The academic community has been rocked by claims that senior government officials tried to gag dissent at the Hong Kong Institute of Education. Institute vice-president Bernard Luk Hung-kay accused the secretary for Education and Manpower, Arthur Li Kwok-cheung, of pressuring the institute to merge with Chinese University.

He also said a senior official had asked the institute to sack four academics for writing articles critical of the government's education reforms.

These accusations touched a raw nerve because any attempts to undermine Hong Kong's core values - including freedom of expression, academic freedom and institutional autonomy - would set alarm bells ringing.

There was a furore in 2000 after Hong Kong University pollster Robert Chung Ting-yiu claimed that the then chief executive, Tung Chee-hwa, had interfered with his polling work. The HKU council ordered an inquiry, which led to the resignation of vice-chancellor Cheng Yiu-chung.

That incident showed that the public has zero tolerance for interference with academic freedom. Thus Professor Luk's allegations must be investigated. The Legislative Council's education panel will hold a special meeting on February 28 to discuss the subject.

Another core value is press freedom. Yet, while the Institute of Education incident attracted wide media attention, a recent occurrence at Asia Television was almost completely ignored. On February 4, the pro-Beijing ATV cancelled the airing of an episode of Newsline on the chief executive election, citing 'technical difficulties'. Newsline is an English-language political chat show that airs on Sundays.

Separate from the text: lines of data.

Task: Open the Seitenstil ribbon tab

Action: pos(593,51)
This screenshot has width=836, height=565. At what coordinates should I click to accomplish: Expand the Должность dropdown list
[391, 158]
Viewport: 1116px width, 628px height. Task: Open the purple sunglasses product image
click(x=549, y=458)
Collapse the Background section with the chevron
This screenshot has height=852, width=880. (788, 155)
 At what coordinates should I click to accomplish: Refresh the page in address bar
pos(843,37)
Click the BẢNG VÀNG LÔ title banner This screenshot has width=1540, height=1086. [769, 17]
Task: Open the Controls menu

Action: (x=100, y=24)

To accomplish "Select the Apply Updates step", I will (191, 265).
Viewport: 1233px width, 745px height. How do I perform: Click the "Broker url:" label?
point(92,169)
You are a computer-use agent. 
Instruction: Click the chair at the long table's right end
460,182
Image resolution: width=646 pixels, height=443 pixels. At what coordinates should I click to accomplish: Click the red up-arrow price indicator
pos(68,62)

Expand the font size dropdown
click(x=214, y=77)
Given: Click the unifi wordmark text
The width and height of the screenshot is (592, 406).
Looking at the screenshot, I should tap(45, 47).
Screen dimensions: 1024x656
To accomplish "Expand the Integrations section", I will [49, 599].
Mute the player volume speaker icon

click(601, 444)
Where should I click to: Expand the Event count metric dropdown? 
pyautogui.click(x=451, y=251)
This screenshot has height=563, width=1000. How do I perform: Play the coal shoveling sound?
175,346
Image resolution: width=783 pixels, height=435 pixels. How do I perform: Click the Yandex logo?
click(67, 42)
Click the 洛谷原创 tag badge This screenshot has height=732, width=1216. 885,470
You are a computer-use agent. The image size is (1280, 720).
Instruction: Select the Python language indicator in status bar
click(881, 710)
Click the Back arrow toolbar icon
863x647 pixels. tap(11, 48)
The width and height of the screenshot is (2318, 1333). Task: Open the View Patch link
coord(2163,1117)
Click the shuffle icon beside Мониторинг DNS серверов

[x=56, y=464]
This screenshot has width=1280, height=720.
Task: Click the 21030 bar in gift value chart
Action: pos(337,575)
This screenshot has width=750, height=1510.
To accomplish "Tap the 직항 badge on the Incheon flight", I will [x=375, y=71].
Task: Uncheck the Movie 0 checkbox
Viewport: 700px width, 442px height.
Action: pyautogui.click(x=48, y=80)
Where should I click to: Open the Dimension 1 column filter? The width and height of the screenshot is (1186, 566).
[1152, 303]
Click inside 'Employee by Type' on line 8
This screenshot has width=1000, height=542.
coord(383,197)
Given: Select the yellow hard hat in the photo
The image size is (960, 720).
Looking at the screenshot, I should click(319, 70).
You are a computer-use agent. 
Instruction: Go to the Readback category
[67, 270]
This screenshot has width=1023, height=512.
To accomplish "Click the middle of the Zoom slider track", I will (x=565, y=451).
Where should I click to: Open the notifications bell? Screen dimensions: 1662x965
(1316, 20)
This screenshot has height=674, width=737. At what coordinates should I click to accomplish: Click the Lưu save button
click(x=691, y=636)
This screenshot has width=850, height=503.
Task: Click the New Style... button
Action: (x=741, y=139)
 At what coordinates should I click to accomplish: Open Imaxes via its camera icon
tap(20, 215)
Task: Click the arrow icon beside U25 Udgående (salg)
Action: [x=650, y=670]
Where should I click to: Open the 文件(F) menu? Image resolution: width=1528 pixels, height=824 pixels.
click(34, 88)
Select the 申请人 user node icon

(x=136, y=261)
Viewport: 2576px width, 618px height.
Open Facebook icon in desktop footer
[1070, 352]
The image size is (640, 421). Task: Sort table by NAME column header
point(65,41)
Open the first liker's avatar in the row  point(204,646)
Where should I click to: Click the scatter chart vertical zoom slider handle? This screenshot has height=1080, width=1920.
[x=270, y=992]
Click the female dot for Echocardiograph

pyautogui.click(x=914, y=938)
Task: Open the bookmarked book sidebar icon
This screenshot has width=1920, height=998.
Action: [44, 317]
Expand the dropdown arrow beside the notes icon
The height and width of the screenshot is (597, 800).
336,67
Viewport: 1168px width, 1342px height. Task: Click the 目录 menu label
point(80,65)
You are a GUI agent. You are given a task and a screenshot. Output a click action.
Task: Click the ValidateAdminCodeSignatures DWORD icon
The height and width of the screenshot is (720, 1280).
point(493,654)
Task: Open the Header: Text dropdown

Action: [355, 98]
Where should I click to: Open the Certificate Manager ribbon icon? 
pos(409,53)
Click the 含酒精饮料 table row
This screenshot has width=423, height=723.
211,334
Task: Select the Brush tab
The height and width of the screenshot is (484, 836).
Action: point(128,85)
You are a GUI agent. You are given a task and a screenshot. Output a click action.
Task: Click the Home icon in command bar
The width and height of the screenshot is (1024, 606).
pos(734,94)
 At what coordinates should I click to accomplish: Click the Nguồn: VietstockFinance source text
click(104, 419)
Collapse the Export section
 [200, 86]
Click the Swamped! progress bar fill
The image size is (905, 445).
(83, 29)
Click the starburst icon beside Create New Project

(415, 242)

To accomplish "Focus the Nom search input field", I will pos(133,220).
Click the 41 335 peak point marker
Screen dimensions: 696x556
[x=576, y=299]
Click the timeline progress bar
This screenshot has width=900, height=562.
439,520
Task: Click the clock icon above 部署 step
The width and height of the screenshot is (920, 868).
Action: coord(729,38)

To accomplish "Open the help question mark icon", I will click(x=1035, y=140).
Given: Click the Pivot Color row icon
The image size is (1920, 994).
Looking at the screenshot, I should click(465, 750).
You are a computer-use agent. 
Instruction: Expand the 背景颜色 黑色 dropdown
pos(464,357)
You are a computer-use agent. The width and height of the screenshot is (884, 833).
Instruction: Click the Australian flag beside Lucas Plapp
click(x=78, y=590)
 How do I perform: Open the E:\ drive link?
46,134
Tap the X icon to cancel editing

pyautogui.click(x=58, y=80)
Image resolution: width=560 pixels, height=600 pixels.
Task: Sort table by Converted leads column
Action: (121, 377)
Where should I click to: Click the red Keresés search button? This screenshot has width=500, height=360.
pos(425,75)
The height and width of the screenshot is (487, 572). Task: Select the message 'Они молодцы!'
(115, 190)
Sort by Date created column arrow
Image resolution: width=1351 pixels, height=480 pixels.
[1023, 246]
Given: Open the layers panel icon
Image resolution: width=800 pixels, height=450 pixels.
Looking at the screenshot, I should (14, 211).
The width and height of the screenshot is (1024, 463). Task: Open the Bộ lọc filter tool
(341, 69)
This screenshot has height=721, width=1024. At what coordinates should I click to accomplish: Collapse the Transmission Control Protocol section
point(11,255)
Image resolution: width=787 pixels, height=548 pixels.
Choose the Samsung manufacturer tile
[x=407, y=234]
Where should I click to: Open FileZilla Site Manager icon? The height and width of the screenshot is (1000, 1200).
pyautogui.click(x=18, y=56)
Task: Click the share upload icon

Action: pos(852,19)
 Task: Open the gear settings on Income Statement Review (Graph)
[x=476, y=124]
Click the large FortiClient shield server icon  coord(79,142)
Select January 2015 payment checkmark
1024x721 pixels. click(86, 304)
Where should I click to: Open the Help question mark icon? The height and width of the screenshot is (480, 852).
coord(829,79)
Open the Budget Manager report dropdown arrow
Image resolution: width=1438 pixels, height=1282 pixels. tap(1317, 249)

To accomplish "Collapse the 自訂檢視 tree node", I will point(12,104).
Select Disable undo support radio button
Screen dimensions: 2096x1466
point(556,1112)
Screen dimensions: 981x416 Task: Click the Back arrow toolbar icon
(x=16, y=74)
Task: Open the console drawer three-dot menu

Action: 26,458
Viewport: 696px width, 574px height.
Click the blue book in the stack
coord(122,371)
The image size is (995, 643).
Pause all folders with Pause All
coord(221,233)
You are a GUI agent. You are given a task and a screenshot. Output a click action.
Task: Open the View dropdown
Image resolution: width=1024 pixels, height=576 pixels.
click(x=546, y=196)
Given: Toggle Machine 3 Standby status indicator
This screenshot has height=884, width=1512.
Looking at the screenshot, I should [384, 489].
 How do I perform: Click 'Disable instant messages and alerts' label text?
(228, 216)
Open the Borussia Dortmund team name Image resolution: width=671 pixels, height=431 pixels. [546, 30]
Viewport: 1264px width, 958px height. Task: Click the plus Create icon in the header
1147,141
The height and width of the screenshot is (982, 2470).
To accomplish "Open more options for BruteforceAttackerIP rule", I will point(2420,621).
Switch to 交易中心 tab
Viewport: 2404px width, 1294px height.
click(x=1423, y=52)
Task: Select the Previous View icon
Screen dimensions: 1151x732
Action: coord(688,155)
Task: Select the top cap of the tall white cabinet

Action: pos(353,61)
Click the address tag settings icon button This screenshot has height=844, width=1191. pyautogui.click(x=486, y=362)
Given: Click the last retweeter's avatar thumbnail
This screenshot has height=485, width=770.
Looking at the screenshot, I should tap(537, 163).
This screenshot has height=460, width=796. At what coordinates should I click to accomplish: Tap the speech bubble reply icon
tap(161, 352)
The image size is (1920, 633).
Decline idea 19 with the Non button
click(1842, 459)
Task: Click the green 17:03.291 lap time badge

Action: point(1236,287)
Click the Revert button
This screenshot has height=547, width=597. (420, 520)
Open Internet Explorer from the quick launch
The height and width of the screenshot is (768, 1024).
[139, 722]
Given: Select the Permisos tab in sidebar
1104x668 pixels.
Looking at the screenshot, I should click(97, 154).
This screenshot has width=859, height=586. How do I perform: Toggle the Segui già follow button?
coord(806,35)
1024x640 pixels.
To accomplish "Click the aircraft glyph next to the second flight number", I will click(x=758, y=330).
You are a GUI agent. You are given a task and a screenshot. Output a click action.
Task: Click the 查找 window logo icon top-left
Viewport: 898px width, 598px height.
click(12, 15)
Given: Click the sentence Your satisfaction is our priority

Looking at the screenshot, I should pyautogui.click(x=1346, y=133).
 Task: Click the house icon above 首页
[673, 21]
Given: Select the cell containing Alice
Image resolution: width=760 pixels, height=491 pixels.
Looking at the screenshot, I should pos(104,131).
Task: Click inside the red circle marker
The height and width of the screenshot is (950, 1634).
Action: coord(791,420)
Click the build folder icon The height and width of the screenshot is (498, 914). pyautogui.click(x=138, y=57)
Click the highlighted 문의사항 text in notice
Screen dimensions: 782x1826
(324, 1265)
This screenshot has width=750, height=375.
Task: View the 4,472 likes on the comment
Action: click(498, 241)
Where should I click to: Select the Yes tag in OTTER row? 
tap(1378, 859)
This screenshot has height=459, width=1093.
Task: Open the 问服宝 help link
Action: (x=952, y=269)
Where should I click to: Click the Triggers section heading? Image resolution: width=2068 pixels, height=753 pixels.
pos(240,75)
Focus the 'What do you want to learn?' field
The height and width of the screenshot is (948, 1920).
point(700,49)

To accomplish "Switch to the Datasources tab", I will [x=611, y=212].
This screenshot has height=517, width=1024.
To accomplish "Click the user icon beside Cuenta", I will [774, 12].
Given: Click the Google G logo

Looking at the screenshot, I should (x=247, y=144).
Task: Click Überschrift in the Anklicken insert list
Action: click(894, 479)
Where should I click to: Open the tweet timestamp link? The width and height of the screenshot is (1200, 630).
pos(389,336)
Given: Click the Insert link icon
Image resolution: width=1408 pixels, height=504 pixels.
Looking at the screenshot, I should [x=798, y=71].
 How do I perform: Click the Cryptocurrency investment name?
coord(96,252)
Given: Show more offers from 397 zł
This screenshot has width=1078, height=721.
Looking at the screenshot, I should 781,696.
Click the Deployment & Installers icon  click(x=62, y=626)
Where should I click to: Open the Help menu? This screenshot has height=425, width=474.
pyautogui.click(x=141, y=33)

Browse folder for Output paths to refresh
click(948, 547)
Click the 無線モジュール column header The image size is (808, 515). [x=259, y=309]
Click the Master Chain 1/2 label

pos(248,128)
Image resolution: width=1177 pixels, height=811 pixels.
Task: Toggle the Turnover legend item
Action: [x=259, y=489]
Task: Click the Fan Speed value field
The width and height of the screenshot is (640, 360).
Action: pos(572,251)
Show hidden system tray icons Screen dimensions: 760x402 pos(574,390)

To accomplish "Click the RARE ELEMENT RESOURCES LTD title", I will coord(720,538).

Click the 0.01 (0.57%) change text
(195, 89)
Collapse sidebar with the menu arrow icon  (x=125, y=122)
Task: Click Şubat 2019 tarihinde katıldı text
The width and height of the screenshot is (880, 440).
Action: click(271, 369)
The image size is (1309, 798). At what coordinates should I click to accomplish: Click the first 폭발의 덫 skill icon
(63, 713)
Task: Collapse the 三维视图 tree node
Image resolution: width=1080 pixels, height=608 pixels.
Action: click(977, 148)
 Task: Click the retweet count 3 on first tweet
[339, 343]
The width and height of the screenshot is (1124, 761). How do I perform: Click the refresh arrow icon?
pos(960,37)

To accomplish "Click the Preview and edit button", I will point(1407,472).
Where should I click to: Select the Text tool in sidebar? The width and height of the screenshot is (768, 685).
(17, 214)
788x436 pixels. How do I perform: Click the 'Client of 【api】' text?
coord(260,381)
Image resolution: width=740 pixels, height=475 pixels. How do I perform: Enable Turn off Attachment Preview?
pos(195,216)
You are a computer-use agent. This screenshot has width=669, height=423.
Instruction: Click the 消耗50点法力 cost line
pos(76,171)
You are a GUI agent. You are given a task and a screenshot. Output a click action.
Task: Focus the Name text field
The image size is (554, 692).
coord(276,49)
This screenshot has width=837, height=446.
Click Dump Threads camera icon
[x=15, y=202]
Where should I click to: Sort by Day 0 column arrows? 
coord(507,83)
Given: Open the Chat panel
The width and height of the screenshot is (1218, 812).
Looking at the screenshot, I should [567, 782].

The programme's two guests were Allen Lee Peng-fei, a delegate to the National People's Congress, and Albert Ho Chun-yan, a legislator and chairman of the Democratic Party. Asked later if he knew why the show had been cancelled, Mr Lee said: 'I think you know what happened ... I understand a lot of people know what happened.'

ATV then broadcast the programme last Sunday. The reason for the abrupt cancellation may never be revealed. ATV might have come under pressure from the Hong Kong government or the central government's liaison office. Maybe ATV exercised self-censorship because it did not want to offend either government.

ATV recently sold 22 per cent of its shares to Citic Guoan Group, a company partly owned by Citic Pacific, a major mainland-based investment group. The transaction could breach Hong Kong broadcasting law, which bars non-local shareholders from owning more than 10 per cent of a local free-to-air television station - except with the approval of the chief executive.

Legco's panel on broadcasting has raised this with the administration and is awaiting a reply.

The Newsline incident preceded the publication of a survey on press freedom by the Hong Kong Journalists Association on Saturday, in which 58.4 per cent of responding journalists said press freedom had deteriorated since the 1997 handover.

Respondents cited the government's tighter grip on the flow of information and self-censorship: the tendency to downplay negative news about the central government, or news that the media suspects Beijing may regard as sensitive.

Like the threat to academic freedom, the problem of media self-censorship should be widely discussed.

Without a free and independent news media, the public's access to information would be undermined, and the operation of the government and big business would become even less transparent and accountable.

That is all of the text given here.